Can you repeat, word for word, the part of the post about playing horn starting at "My journey playing" and ending at "engaged. (thanks, facebook)."?

PAGE TEXT START

My journey playing horn started with the incredibly eccentric Mr. Okerlund in fifth grade. I chose to play horn because that's what my mom played, and wouldn't you know, it's not the most popular instrument out there. This means band teachers are always very encouraging about the whole thing. I also got to have lessons alone when I started, something that the gaggle of flute players at my school never had.
And I know there's an incredible picture of the two of us somewhere, I'm pretty sure I have a face full of braces, yikes, but in it's place, one from a concert in elementary school:
I'm not in frequent contact with the two young ladies pictured anymore, but one is working in special ed at a high school and is the new aunt to two cutie pie little kids. The other was a star softball player for the University of Minnesota and is recently engaged. (thanks, facebook).
But. The point of this is to thank my parents for the endless private lessons, my actual horn (seriously a gift that has been so happily used), for coming to my concerts (well, mom and my grandparents, anyway), for not flipping out too badly when I wanted to be a music major, and for not getting too mad when I double-majored in music and biology, and then not getting upset when I switched to a major in biology and a minor in music. Oh, I was a kid that knew what she wanted. (ha)
One of the things that keeps me going here at MIT through the long days of lab is knowing that I have other things like music in my life. After 17 years playing horn, All State Band, church choir, a world class music scholar teaching me about Haydn and Mozart over May term for an independent study, brass quintet playing for madrigals, and my current position in the MIT Symphony, well, let's just say I am a very lucky girl.
Mom and I after the last MITSO concert of the season, the most recent in a long-running series of my family being around to support me in music.

PAGE TEXT END
SOURCE DATA START

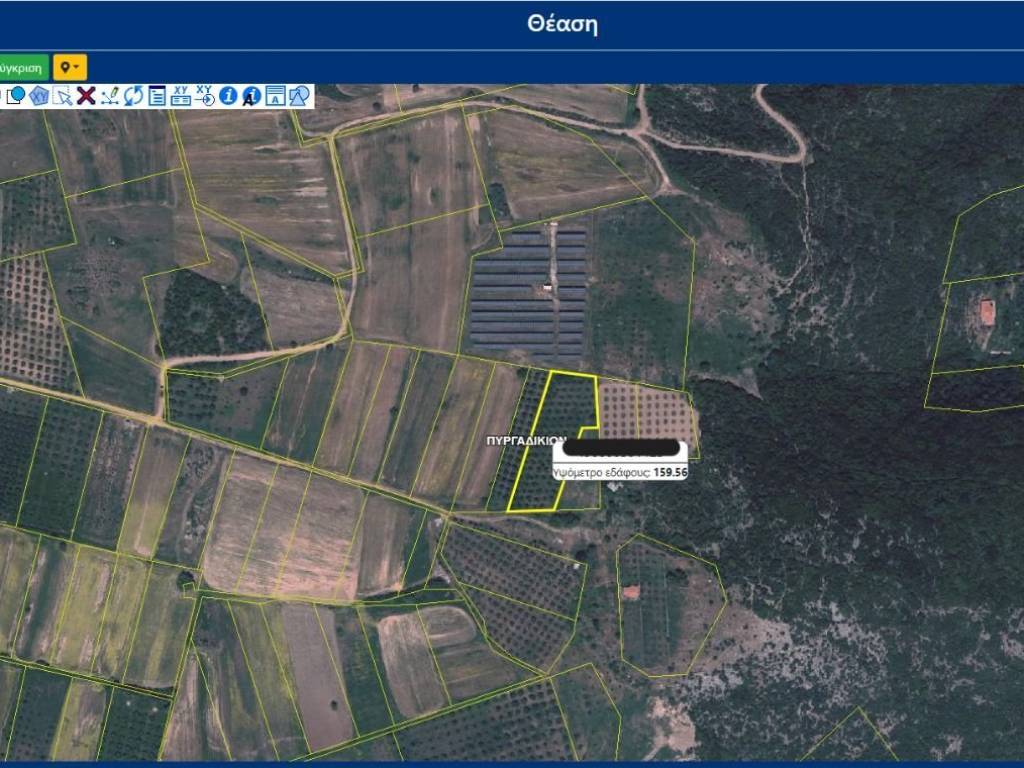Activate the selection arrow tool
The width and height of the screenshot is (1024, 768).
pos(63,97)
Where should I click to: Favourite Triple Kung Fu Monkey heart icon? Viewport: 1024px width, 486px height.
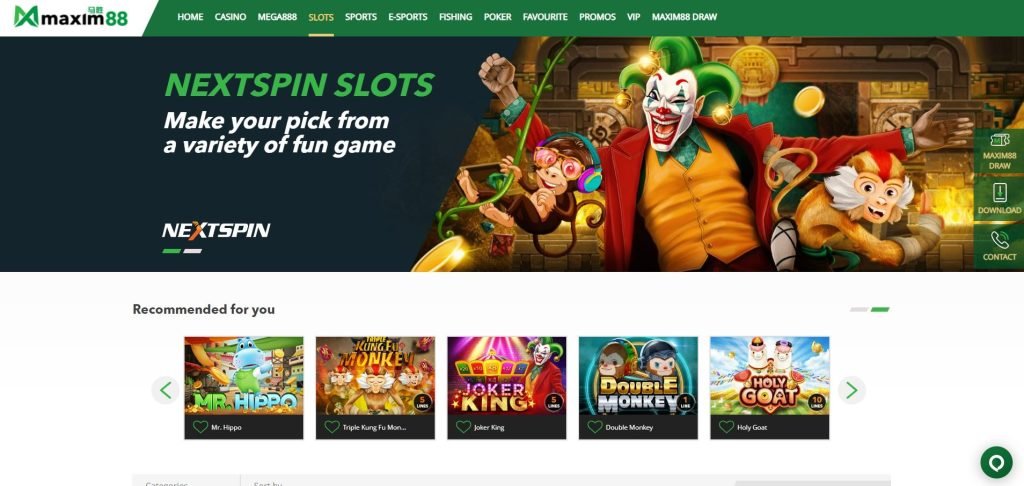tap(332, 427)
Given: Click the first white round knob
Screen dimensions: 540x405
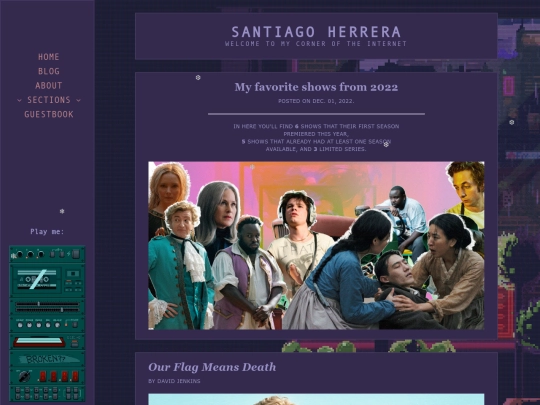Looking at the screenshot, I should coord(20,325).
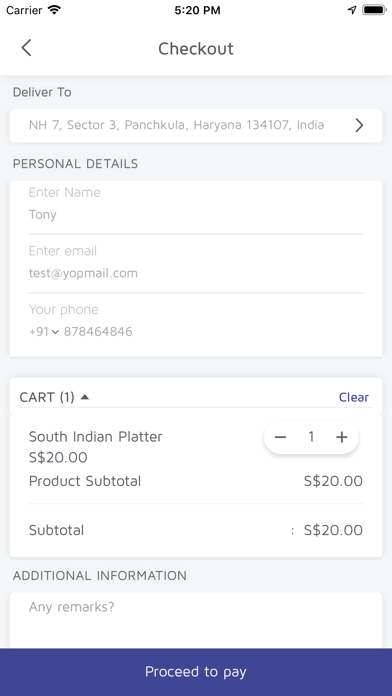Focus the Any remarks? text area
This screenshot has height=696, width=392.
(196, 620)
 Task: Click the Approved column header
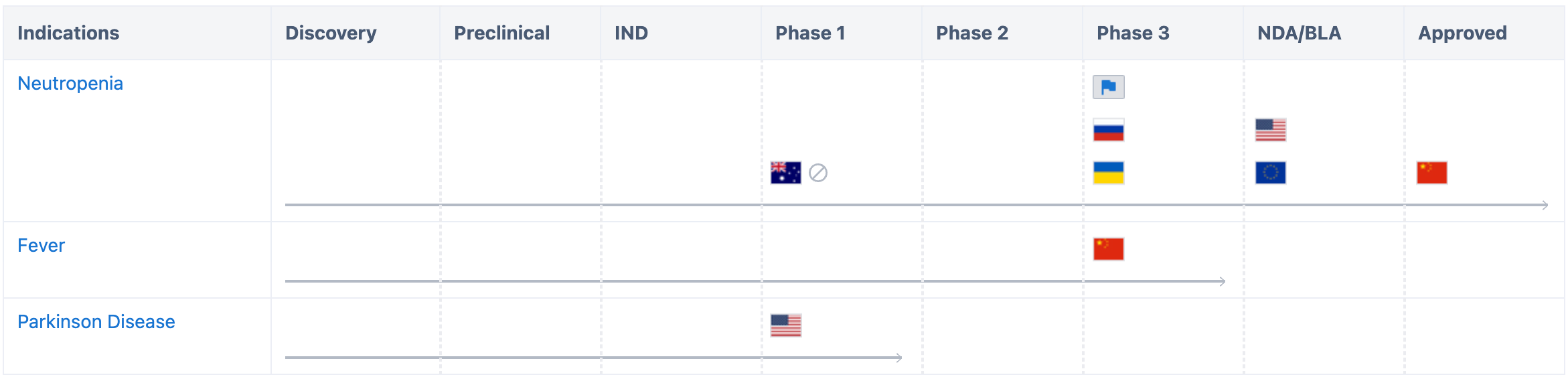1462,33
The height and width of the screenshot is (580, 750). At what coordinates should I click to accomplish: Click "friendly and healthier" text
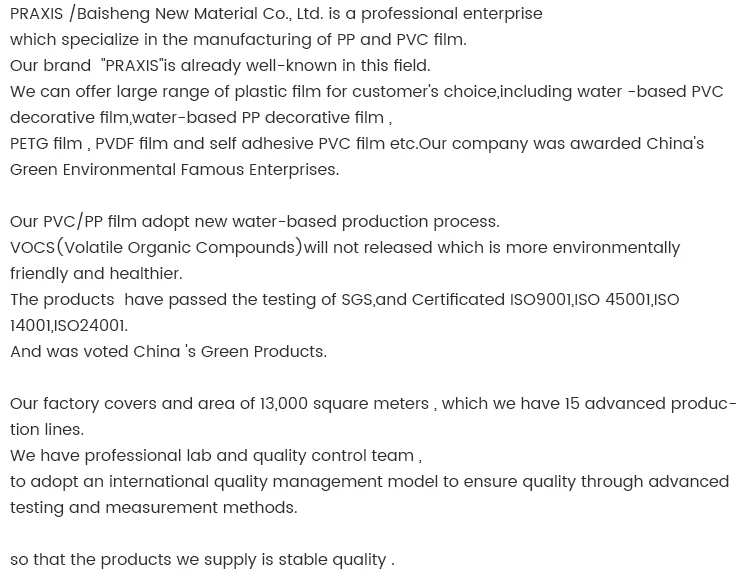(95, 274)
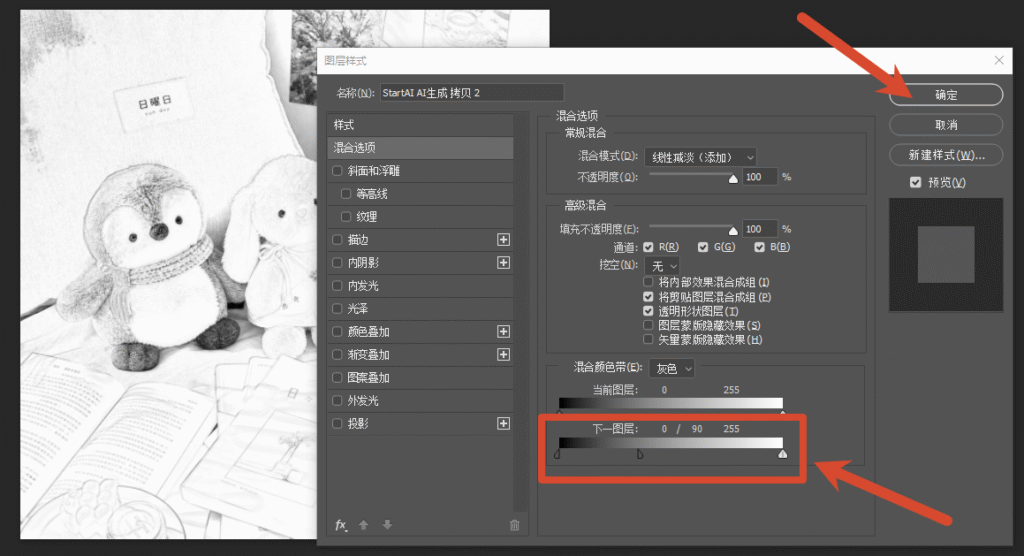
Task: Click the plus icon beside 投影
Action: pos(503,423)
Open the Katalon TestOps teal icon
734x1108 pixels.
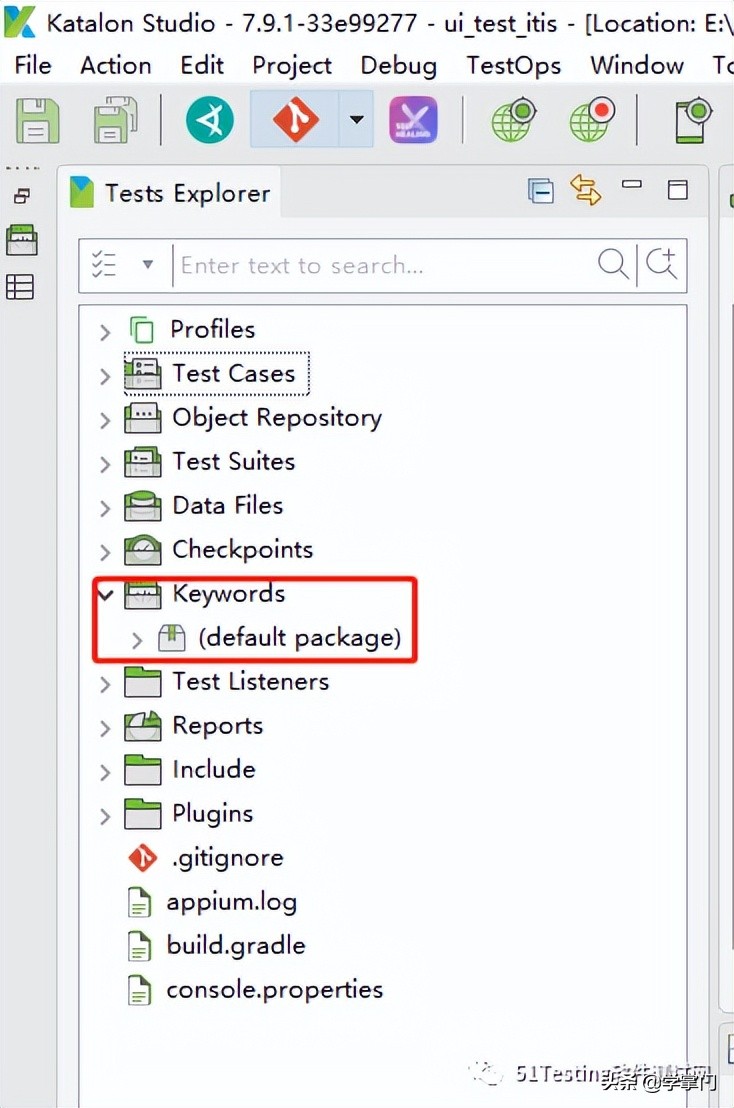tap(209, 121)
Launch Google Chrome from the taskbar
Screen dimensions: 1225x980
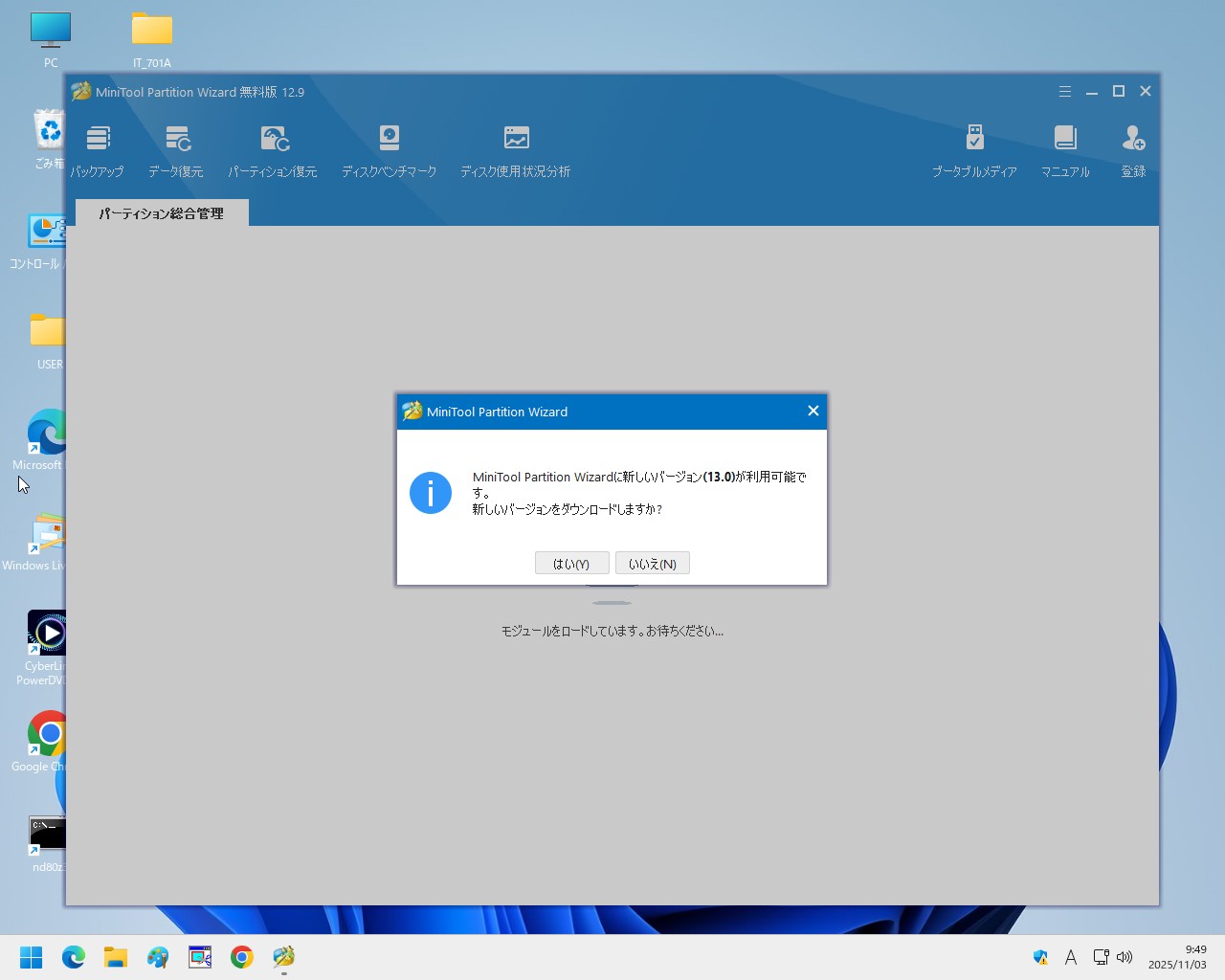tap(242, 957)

SOURCE DATA END

● **EXERCISE RESPONSE**:
My journey playing horn started with the incredibly eccentric Mr. Okerlund in fifth grade. I chose to play horn because that's what my mom played, and wouldn't you know, it's not the most popular instrument out there. This means band teachers are always very encouraging about the whole thing. I also got to have lessons alone when I started, something that the gaggle of flute players at my school never had.
And I know there's an incredible picture of the two of us somewhere, I'm pretty sure I have a face full of braces, yikes, but in it's place, one from a concert in elementary school:
I'm not in frequent contact with the two young ladies pictured anymore, but one is working in special ed at a high school and is the new aunt to two cutie pie little kids. The other was a star softball player for the University of Minnesota and is recently engaged. (thanks, facebook).